Segunda: Fazer o reconhecimento simbólico e público da violação aos direitos humanos contra membros da UFRN; e homenagear, com as cautelas estatutárias, os professores e alunos assassinados e, de alguma forma, vilipendiados pelo regime discricionário, consoante já registrados neste Relatório com a colocação dos seus nomes em memoriais e logradouros das unidades pertencentes a UFRN e espaços da administração universitária em cerimônia oficial; criação de obras ou painel artístico em que se registre os reflexos do regime de exceção nas atividades acadêmicas e administrativas, mediante abertura de Concurso Público destinado aos artistas plásticos da própria universidade.

Terceira: Fazer aposição de placa simbólica no local onde funcionou a extinta Assessoria Especial de Segurança e Informações da UFRN (Subsolo da Biblioteca Central Zila Mamede), com alusão à sua função repressiva.
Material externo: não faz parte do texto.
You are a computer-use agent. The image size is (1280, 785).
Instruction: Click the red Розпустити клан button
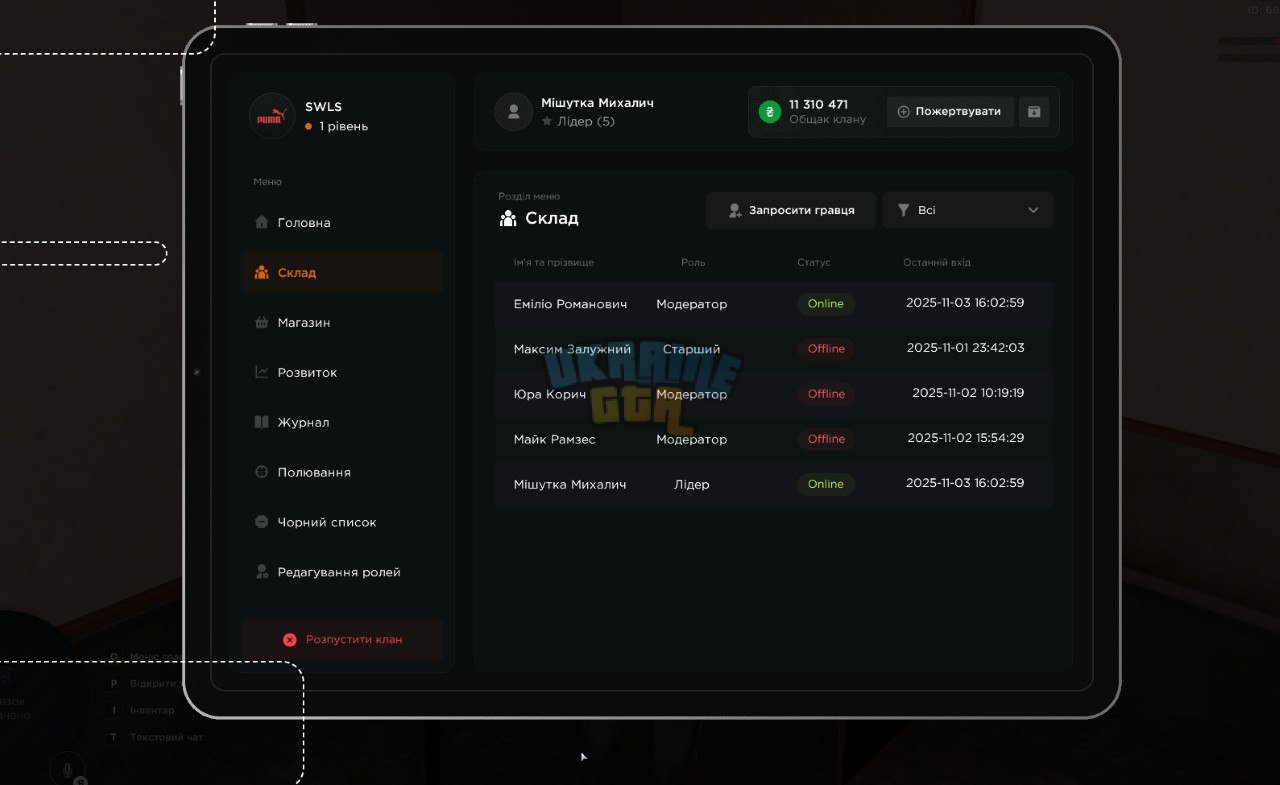coord(342,639)
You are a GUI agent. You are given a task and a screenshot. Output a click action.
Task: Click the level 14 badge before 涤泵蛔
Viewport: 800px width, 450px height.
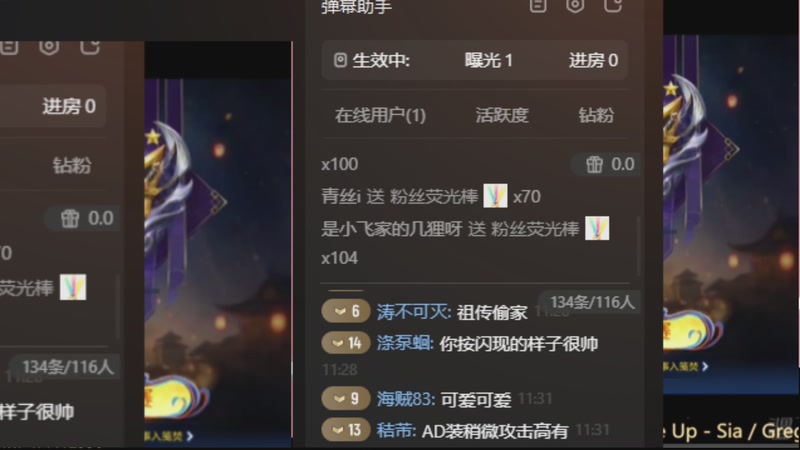(346, 343)
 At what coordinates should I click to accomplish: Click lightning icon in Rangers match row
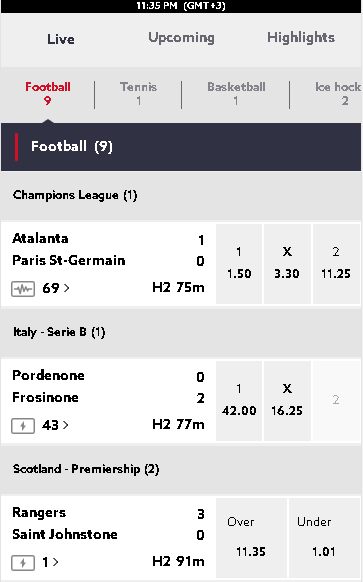tap(23, 563)
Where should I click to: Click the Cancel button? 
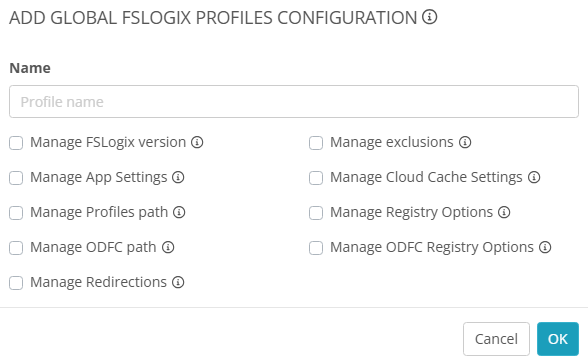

Quarta: Recomendar que a Universidade Federal do Rio Grande do Norte, a título simbólico e com as cautelas estatutárias, proponha ao Conselho Universitário a revogação de todas as Resoluções autoritárias dele emanadas, durante o período da ditadura, que tiveram por objeto o tolhimento das liberdades constitucionais de manifestação, pensamento e liberdades didático-científica, patrimonial, financeira e administrativa.

Quinta: Providencie um acondicionamento ideal para o acervo de documentos do Arquivo Geral da Universidade Federal do Rio Grande do Norte, notadamente os que dizem respeito à memória institucional e administrativa, na parte que toca às antigas Faculdades, Escolas e Institutos.

Sexta: Que a Universidade Federal do Rio Grande do Norte incentive a publicação de trabalhos sobre o período da Ditadura Militar e os seus reflexos no Rio Grande do Norte e na UFRN, como igualmente criando bases de pesquisa sobre esse tema.